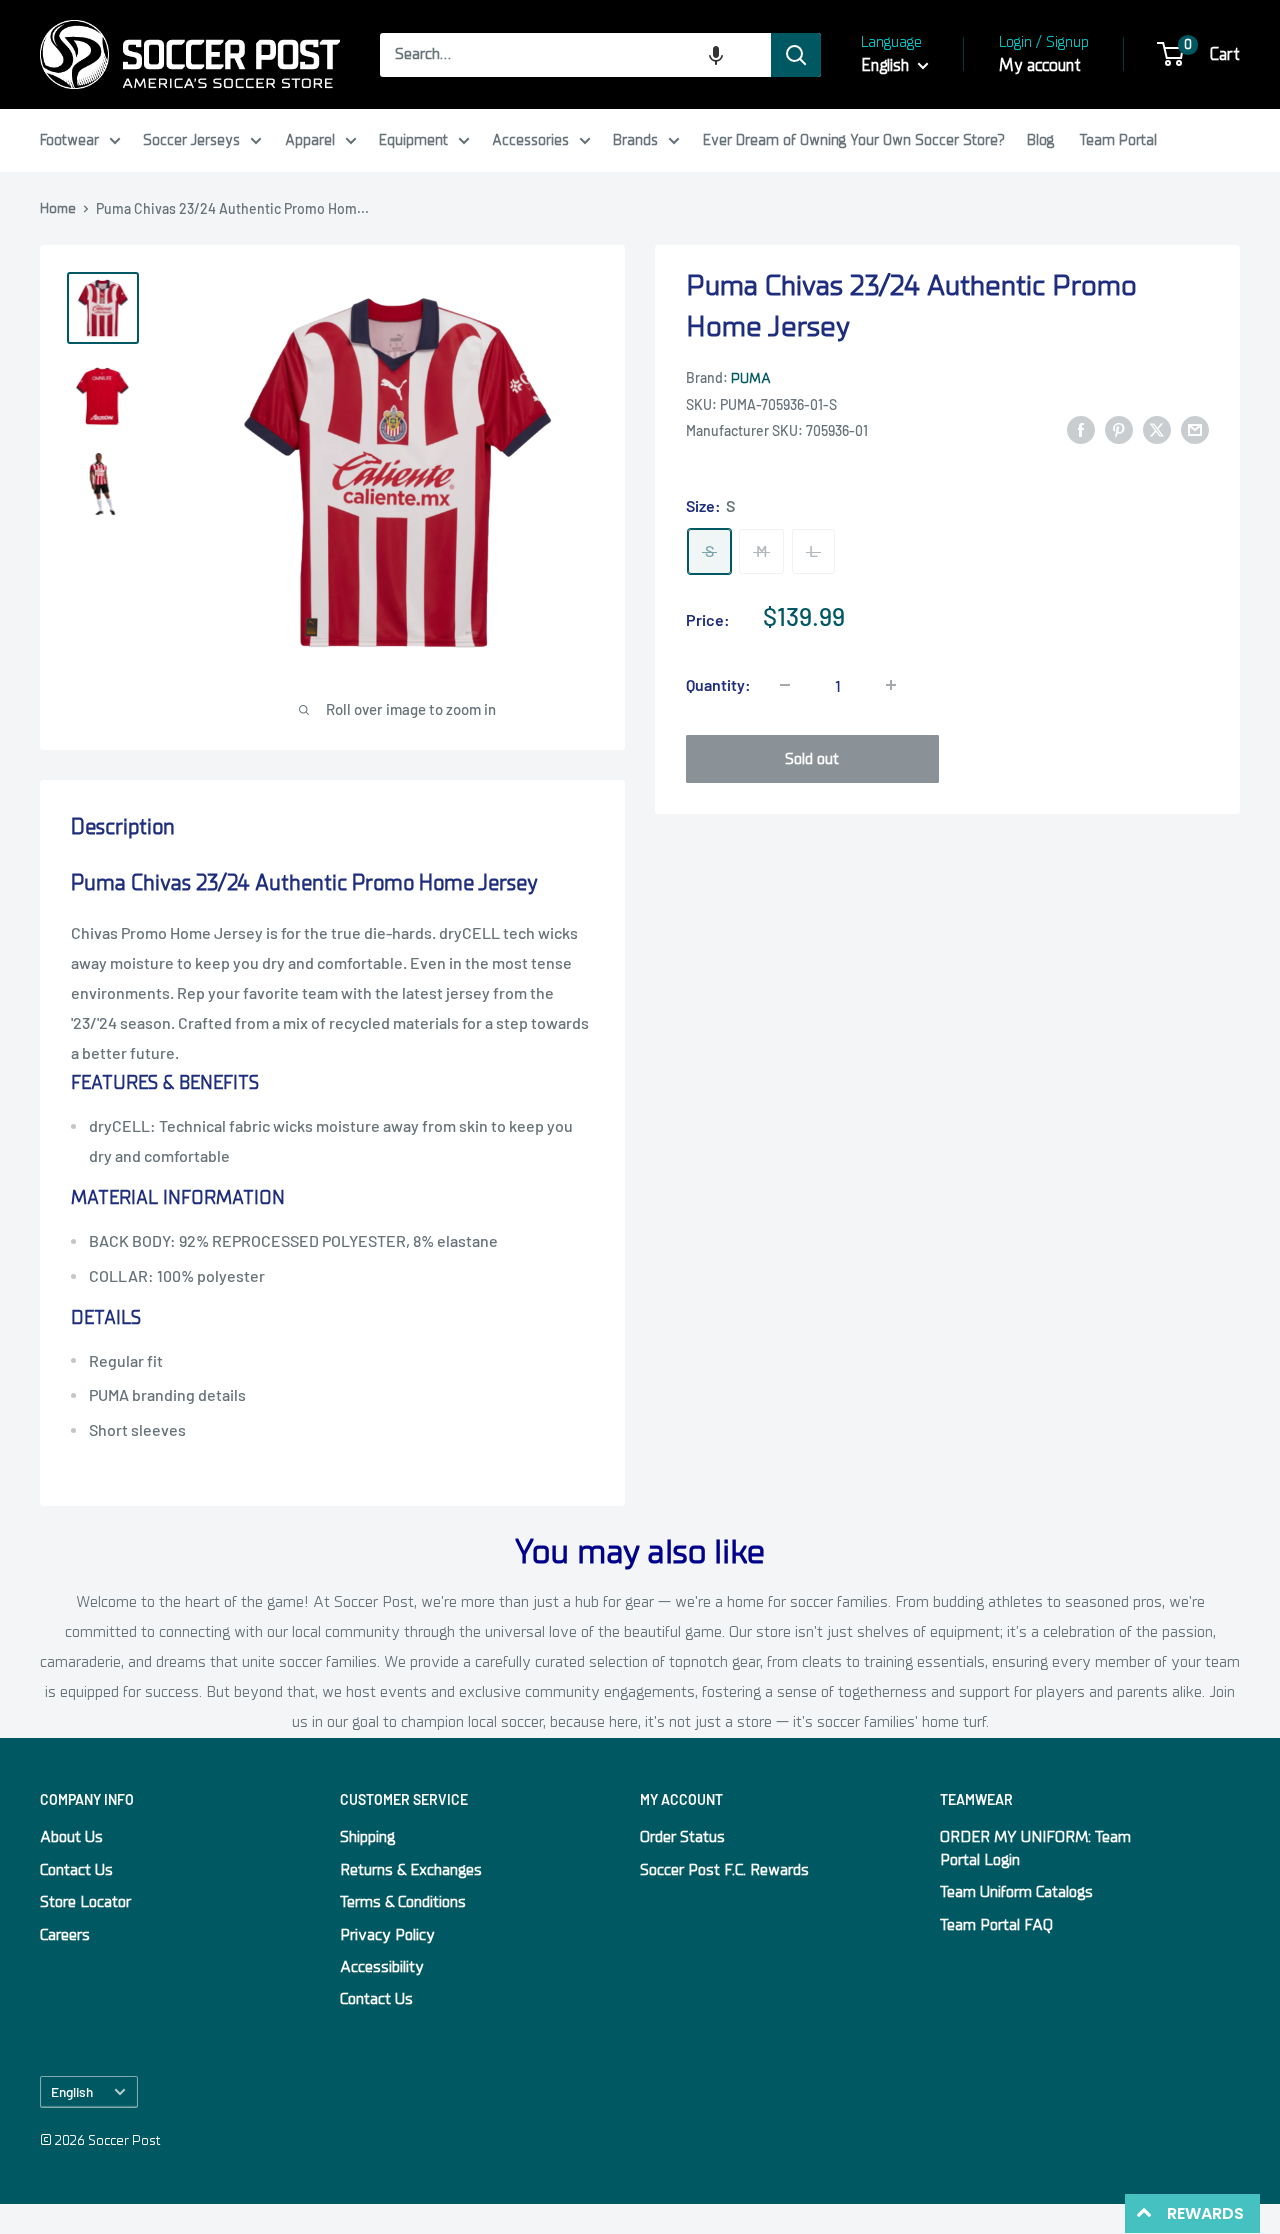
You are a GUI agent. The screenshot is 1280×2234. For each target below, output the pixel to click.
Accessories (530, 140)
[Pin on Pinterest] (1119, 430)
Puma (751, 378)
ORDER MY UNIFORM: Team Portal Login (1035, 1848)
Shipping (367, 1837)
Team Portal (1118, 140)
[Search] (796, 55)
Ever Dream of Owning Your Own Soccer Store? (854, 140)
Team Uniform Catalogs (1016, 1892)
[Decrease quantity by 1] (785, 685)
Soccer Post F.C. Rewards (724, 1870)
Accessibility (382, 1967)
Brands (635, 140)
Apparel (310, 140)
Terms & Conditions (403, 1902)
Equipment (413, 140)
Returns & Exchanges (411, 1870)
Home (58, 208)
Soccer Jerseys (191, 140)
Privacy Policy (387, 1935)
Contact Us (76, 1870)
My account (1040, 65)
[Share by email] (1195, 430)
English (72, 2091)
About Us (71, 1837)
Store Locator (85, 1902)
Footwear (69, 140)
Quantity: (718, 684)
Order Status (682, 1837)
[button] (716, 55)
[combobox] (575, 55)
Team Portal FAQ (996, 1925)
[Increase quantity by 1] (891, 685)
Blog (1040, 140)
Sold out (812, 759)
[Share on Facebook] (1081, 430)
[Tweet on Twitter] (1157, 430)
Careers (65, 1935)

######

▶ [WHAT YOU NEED TO DO]:
Starting at the first line of the material above and ending with the line that contains "Accessibility (382, 1967)", reproduce every line exactly, and leave out the pictures.

▶ [TASK RESULT]:
You are a GUI agent. The screenshot is 1280×2234. For each target below, output the pixel to click.
Accessories (530, 140)
[Pin on Pinterest] (1119, 430)
Puma (751, 378)
ORDER MY UNIFORM: Team Portal Login (1035, 1848)
Shipping (367, 1837)
Team Portal (1118, 140)
[Search] (796, 55)
Ever Dream of Owning Your Own Soccer Store? (854, 140)
Team Uniform Catalogs (1016, 1892)
[Decrease quantity by 1] (785, 685)
Soccer Post F.C. Rewards (724, 1870)
Accessibility (382, 1967)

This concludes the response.